Case Study - Laser Scanning
Laser scanning a lava cave provides new subterranean data sets
It isn’t every day Recon consultants are called upon to scan a prehistoric lava cave underneath a suburb in a major city. But part and parcel of completing subterranean construction work in Auckland – which lies sprawled across the country’s largest volcanic field – means that encountering them is not uncommon.
With Auckland’s volcanic field under World Heritage Site application, and many lava caves ancient homes to potentially important archaeological and cultural remains, engineering geologists such as GHD’s Matt Boyd, need to ensure any such underground environment is thoroughly examined in accordance with council guidelines and legislative requirements.
“There is a new provision under the Auckland Unitary Plan which is designed to protect significant natural features, in this case lava caves greater than 1.0m in any dimension,” Matt says.
“Items such as moa bones and fossilised bird remains have been discovered in lava caves beneath Auckland, and some have been found to be significant burial sites for local iwi, so we have to be very careful about assessing and protecting them when they’re discovered.”
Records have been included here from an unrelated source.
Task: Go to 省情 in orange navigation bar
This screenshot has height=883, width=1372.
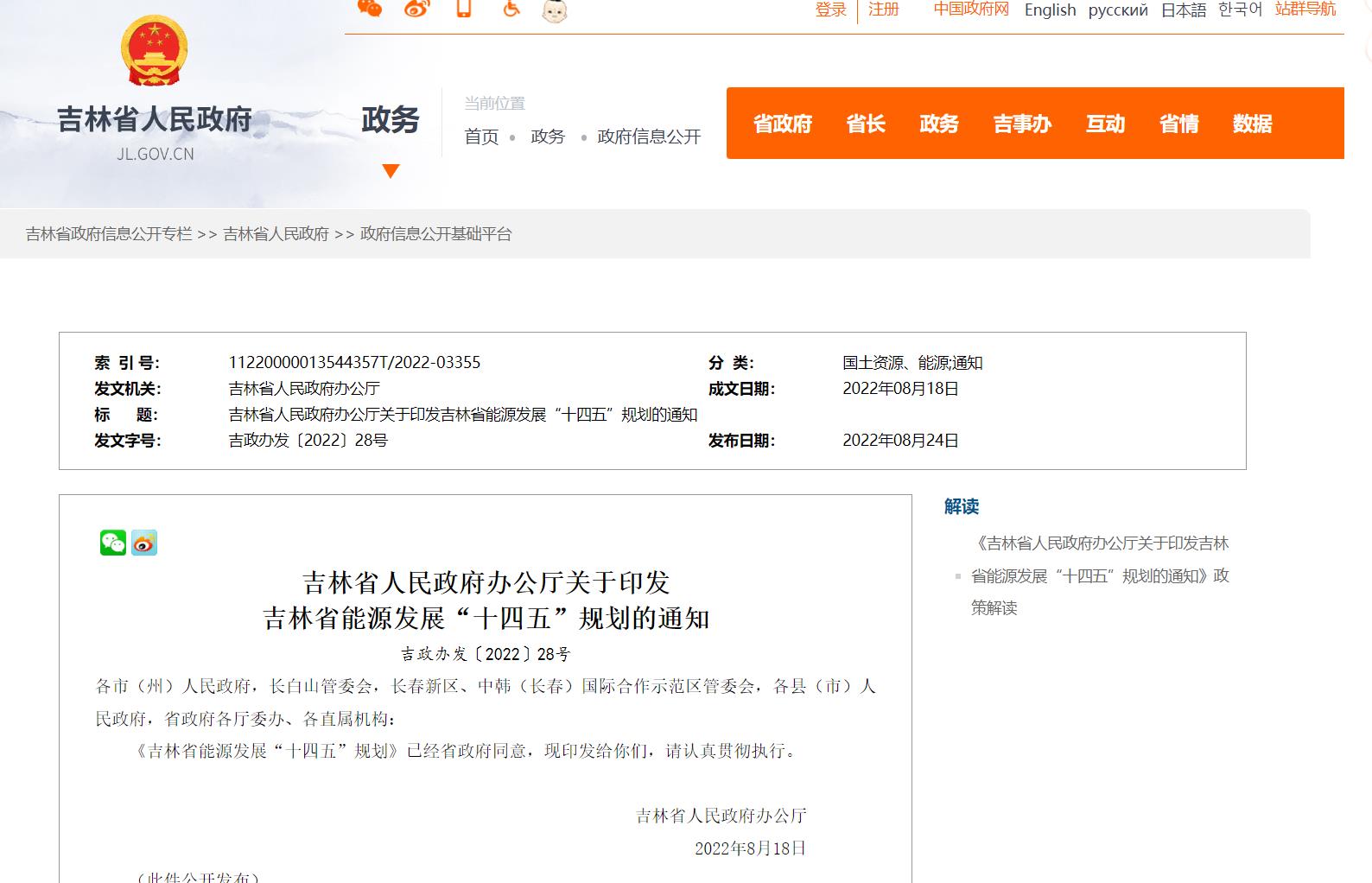Action: (1178, 124)
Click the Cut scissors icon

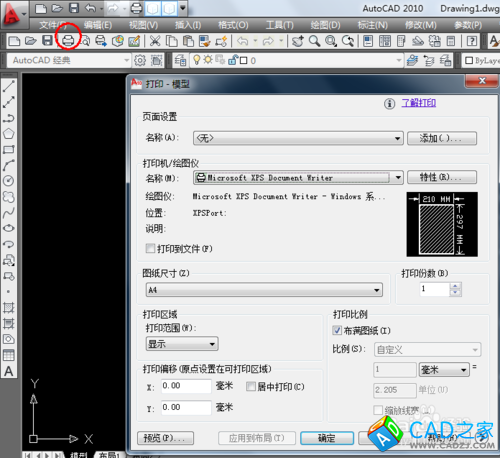[155, 41]
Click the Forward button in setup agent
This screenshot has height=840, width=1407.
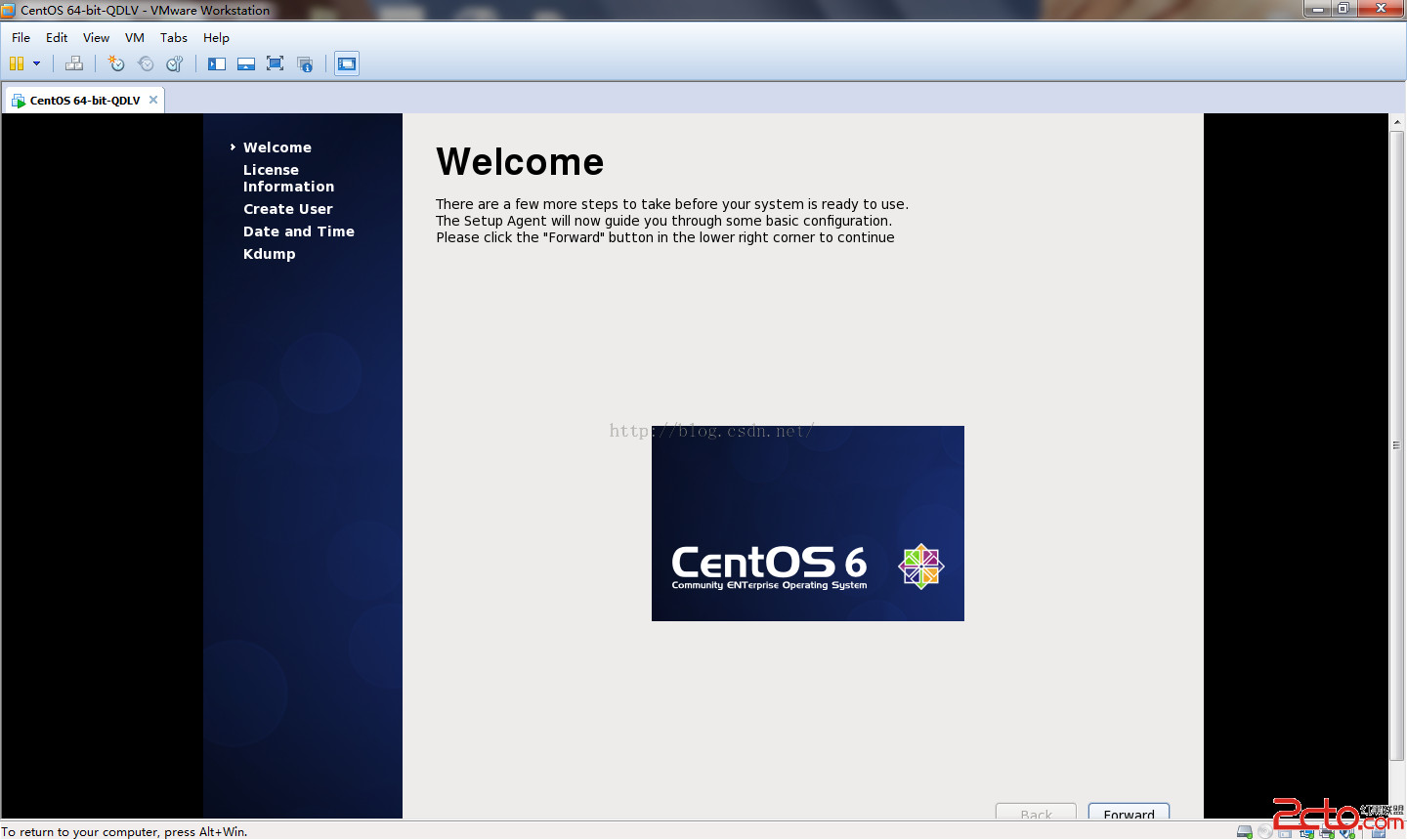[1129, 812]

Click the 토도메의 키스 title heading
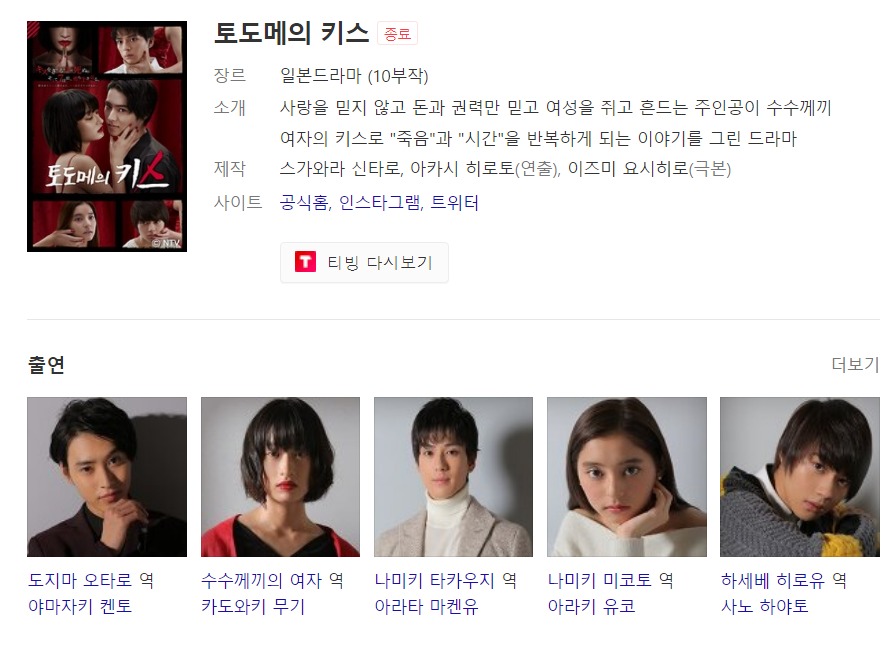[291, 33]
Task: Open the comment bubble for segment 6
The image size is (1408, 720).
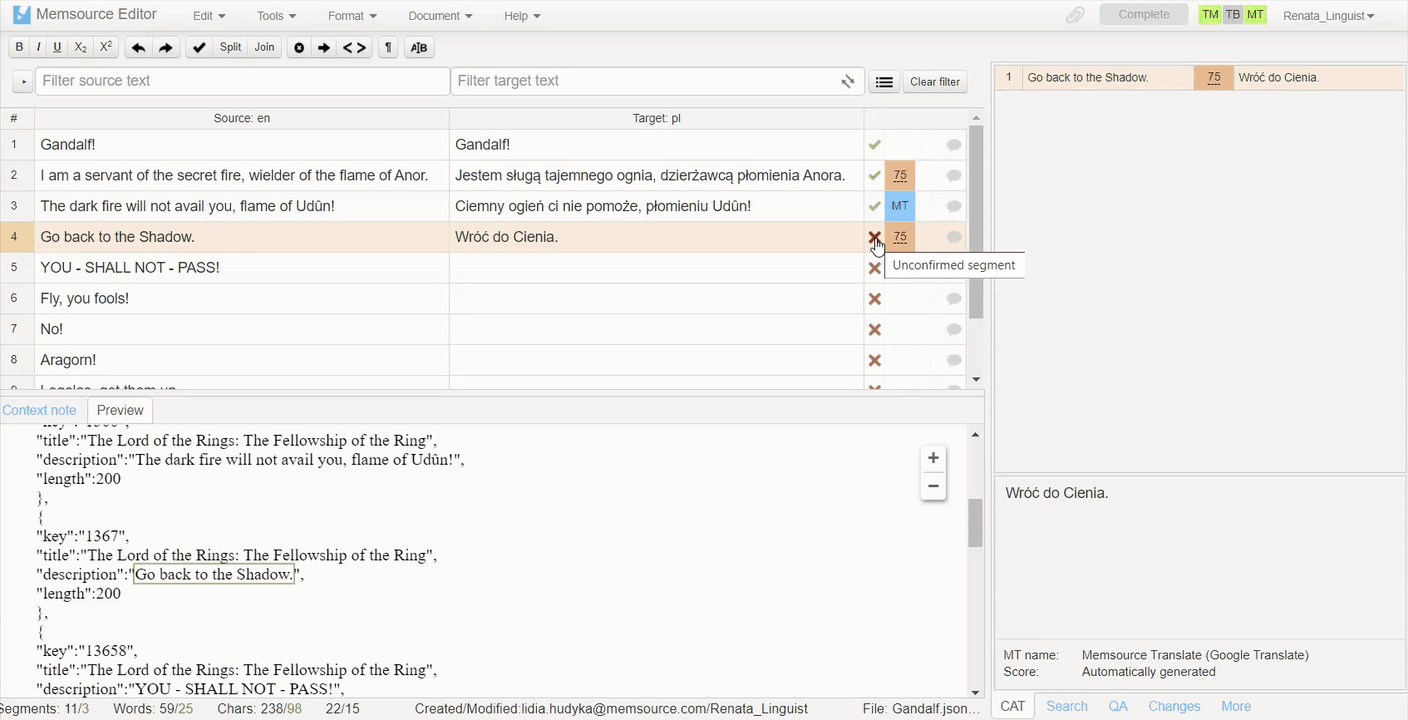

Recently, Matt and his geotechnical construction team from GHD – which has been working with Watercare on the current phase of its Hunua 4 pipeline project – discovered a subterranean lava cave 1.4m below a concrete suburban driveway. From the point of entry, the cave was deemed of significant size; 26m in one direction and 16m in the other, with a maximum height of 2.2m. The Hunua No 4 project is one of Watercare’s most important projects and is a 31km pipeline of 2.0m diameter and 1.6m diameter and due to its size and strategic importance to Auckland’s Water Supply, it was vital to develop the right engineering solution for crossing the lava cave.
“As soon as a cave is discovered, we are required to halt work 20m either side of it. In this instance, we decided that the best way to get an accurate picture of what was below us was to utilise a laser scanner, which is where Jeremy Neilson and Recon came in,” Matt says.
“It’s one of the first times we have deployed a portable laser scanner to record this type of feature. And because of the technology Recon uses, we were able to scan the buildings and landscape features on the surface, as well as the cave beneath.
“This was significant because it allowed us to tie the cave’s dimensions back to its environment; we weren’t looking at the scan and overlaying it onto topographical information. Rather, we had a detailed model of the entire site to work with.”
Matt says that lava caves are usually surveyed by compass and bearing, so the technology Recon is using really progresses the game for GHD in such circumstances. Once scans were complete, Jeremy was able to provide detailed pointcloud data from the site, meaning Matt’s team could design an engineering solution for the Watercare infrastructure through the cave with much more spatial clarity and meeting the Auckland Council Requirements for future protection.
“Jeremy from Recon was great to work with on this project,” Matt continues.
“It’s good to have an outsource team that bring excellent ideas and world-leading laser scanning technology to the table. As with any urban construction project of this nature, we are aware of the impacts on the community, so time is always of the essence, especially when encountering a situation like this.
“Recon, along with the Natural Heritage Unit within Auckland Council, helped us move on as quickly as possible, with the best possible data from which to decide on an engineering solution.”
Matt also says that all subterranean scanning work was carried out professionally by Recon, under Watercare safety standards and the confined space workplace requirements of WorkSafe best practice guidelines.